Work Item Priorities
Priority is a built-in property on every work item that communicates urgency and importance. SetGet provides five fixed priority levels, from Urgent (drop everything) to None (not yet assessed). Priority helps teams decide what to work on next, surface critical issues quickly, and keep lower-impact work from blocking high-impact items.
The five priority levels
Priority levels are fixed across all projects in a workspace. You cannot add, remove, or rename them.
| Level | Icon color | Numeric value | Description |
|---|---|---|---|
| Urgent | Red | 1 | Critical. Requires immediate attention. Production down, security vulnerability, or blocking the entire team. |
| High | Orange | 2 | Important. Should be addressed in the current cycle or as soon as possible. Significant user impact or business risk. |
| Medium | Yellow | 3 | Normal. Part of regular planned work. Important but not time-sensitive. |
| Low | Blue | 4 | Minor. Can wait until higher priorities are handled. Nice-to-have improvements or minor polish. |
| None | Gray | 5 | Not assessed. Priority has not been determined yet, or the item does not need a priority classification. |
The numeric value is used for sorting. When sorted by priority, Urgent items appear first and None items appear last.
Priority icons
Each priority level has a distinct icon to make it recognizable at a glance:
| Level | Icon |
|---|---|
| Urgent | Three filled bars with an alert indicator |
| High | Three bars, two filled |
| Medium | Three bars, one filled |
| Low | Three bars, none filled |
| None | Dashed circle |
The icon and color combination makes priority scannable without reading the text label, which is important in dense list and kanban views.
Set priority on creation
- Open the creation modal (click Create Work Item or press
C). - Click the priority selector.

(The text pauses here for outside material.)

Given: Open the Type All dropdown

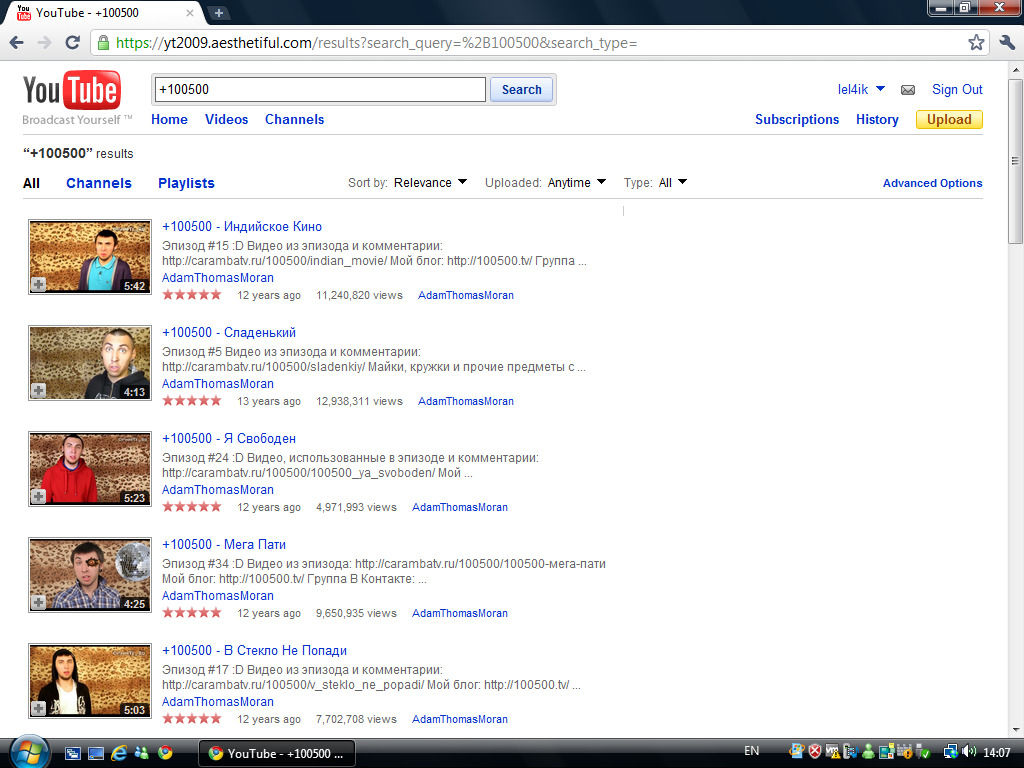Looking at the screenshot, I should [672, 183].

The default is None.
- Select the appropriate level.
- Complete the remaining fields and save.
When using quick-add, the work item is created with None priority. Update it afterward if needed.
Change priority on an existing work item
From any layout
- Click the priority icon on the work item row (list, spreadsheet) or card (kanban).

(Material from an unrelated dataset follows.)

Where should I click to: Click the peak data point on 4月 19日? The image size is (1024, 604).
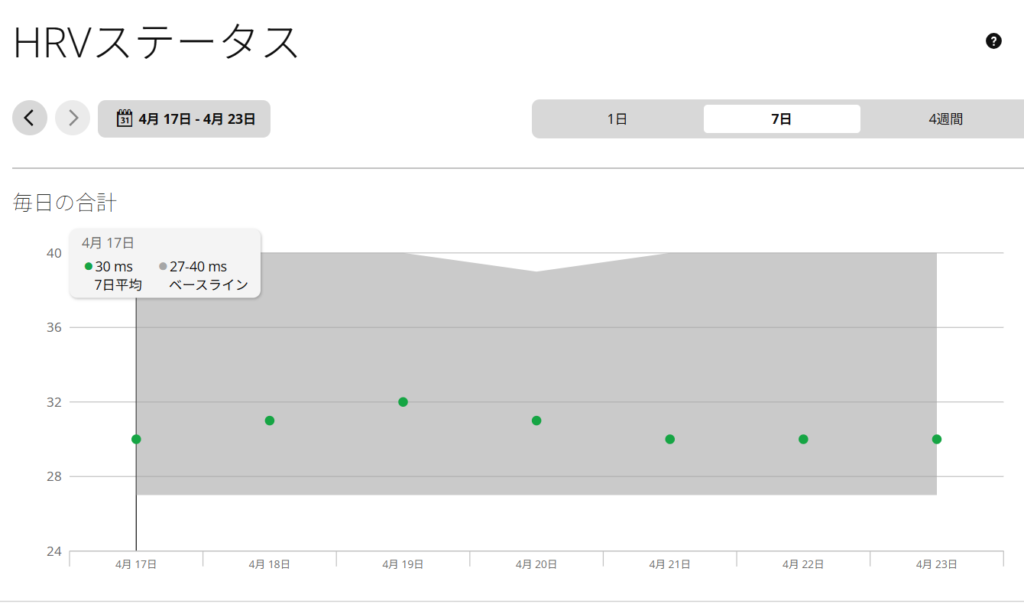click(x=403, y=402)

- A dropdown shows all five levels with their icons and colors.
- Click the desired level.
- The change is saved immediately and appears in the activity feed.
From the detail view
- Open the work item in detail view or peek panel.
- In the properties panel, click the Priority field.
- Select the new level.
Via bulk operations
- Select multiple work items using checkboxes or
Shift+Click. - In the bulk action bar, click Priority.
- Select the level to apply to all selected items.
Via keyboard shortcut
When a work item is selected in the list:
| Shortcut | Action |
|---|---|
1 | Set to Urgent |
2 | Set to High |
3 | Set to Medium |
4 | Set to Low |
0 | Set to None |
How priority affects ordering
Priority influences the default sort order in several places:
List view
When sorting by priority (ascending), items are ordered:
- Urgent
- High
- Medium
- Low
- None
Within the same priority level, items are sorted by their creation date (newest first) unless a secondary sort is configured.
Spreadsheet view
Click the Priority column header to sort the entire sheet by priority. Click again to reverse the order.
Kanban view
When kanban is grouped by state, priority affects the order of cards within each column. Urgent items float to the top, None items sink to the bottom.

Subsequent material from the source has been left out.